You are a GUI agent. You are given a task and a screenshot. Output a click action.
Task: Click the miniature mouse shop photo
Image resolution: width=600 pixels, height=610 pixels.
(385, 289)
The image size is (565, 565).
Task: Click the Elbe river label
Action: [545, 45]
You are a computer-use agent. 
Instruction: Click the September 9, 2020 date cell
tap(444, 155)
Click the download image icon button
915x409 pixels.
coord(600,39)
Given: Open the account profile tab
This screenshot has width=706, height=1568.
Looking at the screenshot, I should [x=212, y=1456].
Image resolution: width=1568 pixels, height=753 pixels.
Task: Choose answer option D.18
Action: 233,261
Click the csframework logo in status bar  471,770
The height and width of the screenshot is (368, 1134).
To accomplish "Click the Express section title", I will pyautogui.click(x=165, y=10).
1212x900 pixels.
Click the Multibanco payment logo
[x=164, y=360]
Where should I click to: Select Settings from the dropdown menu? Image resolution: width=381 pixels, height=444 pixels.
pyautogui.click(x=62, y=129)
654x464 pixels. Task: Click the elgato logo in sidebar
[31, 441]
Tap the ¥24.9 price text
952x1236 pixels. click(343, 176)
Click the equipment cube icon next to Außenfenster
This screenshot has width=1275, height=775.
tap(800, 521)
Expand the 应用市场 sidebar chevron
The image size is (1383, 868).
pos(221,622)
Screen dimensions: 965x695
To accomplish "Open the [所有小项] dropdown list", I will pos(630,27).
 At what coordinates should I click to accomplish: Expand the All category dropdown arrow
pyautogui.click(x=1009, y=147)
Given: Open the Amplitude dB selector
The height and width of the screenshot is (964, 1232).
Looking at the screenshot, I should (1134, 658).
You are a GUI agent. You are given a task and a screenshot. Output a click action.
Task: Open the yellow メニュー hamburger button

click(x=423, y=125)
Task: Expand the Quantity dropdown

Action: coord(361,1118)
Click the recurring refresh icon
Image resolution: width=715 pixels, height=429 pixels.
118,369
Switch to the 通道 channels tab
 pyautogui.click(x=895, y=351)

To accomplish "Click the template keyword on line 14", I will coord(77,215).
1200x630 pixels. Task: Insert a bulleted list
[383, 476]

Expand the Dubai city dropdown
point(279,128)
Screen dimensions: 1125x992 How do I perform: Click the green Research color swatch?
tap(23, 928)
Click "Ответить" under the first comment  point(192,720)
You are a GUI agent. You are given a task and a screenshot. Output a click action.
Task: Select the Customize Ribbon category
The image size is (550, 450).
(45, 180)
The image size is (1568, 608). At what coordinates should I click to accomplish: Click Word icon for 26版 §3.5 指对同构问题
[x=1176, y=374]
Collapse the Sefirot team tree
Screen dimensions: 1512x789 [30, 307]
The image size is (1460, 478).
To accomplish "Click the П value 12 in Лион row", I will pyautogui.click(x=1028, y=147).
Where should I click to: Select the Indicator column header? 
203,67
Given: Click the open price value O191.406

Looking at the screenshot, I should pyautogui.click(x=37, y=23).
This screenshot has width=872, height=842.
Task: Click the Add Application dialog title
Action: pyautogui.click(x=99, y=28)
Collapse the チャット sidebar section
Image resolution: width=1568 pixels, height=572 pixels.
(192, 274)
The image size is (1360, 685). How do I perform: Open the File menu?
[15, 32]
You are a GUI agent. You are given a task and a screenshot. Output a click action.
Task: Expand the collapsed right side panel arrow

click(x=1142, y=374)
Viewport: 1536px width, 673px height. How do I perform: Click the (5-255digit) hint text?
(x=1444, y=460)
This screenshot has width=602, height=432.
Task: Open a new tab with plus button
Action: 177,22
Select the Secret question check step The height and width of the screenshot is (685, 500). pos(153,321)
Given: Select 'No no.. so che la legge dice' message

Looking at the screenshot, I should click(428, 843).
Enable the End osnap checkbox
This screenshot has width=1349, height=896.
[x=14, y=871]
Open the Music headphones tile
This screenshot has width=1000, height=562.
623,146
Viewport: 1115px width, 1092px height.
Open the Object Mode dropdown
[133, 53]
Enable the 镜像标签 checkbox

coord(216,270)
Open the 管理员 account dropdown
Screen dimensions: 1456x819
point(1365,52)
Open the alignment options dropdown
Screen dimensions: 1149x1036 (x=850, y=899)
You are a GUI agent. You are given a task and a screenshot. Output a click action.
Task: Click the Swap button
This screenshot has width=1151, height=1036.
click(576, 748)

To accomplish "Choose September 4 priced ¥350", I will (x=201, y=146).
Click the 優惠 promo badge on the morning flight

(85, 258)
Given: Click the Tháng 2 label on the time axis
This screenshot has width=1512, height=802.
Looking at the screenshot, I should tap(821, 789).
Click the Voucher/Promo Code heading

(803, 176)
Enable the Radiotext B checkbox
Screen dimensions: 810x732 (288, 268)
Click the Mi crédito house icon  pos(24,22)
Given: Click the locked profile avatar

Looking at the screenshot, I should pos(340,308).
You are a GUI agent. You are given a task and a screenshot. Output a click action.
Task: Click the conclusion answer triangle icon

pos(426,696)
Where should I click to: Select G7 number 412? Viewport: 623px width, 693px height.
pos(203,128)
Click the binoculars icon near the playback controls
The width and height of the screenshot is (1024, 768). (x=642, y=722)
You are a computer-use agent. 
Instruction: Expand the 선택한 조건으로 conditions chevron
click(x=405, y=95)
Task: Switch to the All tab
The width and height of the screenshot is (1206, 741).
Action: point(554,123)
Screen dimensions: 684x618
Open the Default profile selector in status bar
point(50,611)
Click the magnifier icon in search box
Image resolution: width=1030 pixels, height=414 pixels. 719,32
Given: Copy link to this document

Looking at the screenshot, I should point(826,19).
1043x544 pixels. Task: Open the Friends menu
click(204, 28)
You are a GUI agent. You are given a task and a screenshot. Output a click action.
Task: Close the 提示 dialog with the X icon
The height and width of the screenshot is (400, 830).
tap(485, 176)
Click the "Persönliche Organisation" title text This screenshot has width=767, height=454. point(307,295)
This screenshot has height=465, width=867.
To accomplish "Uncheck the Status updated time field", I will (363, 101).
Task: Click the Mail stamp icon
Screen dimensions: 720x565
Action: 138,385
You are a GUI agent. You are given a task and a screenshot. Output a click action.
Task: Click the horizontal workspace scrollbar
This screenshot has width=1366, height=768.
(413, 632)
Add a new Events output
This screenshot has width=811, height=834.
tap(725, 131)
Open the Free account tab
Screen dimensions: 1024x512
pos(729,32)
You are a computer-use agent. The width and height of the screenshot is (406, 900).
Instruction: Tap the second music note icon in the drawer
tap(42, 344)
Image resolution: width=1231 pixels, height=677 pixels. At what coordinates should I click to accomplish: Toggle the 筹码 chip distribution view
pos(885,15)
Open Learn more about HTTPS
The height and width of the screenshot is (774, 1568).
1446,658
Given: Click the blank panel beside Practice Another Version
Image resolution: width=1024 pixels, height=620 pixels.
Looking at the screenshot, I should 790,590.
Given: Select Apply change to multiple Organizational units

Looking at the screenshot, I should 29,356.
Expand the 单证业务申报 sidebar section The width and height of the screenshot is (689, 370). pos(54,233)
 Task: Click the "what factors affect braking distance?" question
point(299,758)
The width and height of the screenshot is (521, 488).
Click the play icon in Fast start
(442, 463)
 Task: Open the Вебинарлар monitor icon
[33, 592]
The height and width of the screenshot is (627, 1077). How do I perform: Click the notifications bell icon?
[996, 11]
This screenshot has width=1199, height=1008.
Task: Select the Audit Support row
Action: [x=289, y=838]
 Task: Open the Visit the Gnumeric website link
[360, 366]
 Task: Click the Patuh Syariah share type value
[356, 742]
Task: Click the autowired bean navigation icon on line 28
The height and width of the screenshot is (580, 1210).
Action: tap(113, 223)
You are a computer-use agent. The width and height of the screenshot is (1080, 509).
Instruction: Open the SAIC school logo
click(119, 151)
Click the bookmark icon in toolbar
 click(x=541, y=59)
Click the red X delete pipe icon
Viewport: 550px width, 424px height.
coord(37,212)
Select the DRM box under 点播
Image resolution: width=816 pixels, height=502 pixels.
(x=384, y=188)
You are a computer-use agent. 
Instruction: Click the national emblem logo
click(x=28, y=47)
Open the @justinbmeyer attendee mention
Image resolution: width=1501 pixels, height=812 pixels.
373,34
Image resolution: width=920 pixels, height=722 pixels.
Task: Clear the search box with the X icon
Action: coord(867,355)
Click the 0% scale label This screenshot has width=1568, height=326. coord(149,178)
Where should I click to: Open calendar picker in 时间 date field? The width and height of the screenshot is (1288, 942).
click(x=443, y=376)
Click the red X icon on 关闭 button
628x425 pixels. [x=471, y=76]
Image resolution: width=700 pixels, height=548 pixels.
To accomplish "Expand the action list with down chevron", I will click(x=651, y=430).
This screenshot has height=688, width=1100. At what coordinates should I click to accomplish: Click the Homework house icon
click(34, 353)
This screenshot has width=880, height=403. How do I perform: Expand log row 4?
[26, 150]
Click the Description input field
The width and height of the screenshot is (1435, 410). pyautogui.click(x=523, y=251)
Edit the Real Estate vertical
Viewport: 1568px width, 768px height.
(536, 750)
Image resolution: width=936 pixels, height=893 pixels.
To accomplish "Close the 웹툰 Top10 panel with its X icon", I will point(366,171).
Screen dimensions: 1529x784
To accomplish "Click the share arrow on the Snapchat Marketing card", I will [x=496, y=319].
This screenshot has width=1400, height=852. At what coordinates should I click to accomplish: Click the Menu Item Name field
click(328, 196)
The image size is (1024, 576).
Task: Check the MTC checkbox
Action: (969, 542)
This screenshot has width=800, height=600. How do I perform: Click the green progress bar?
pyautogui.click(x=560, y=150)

What is expected — In the listing, return each line containing the string "Close".

Reply to the exercise —
Task: Close the 提示 dialog with the X icon
To accomplish "Close the 웹툰 Top10 panel with its X icon", I will point(366,171).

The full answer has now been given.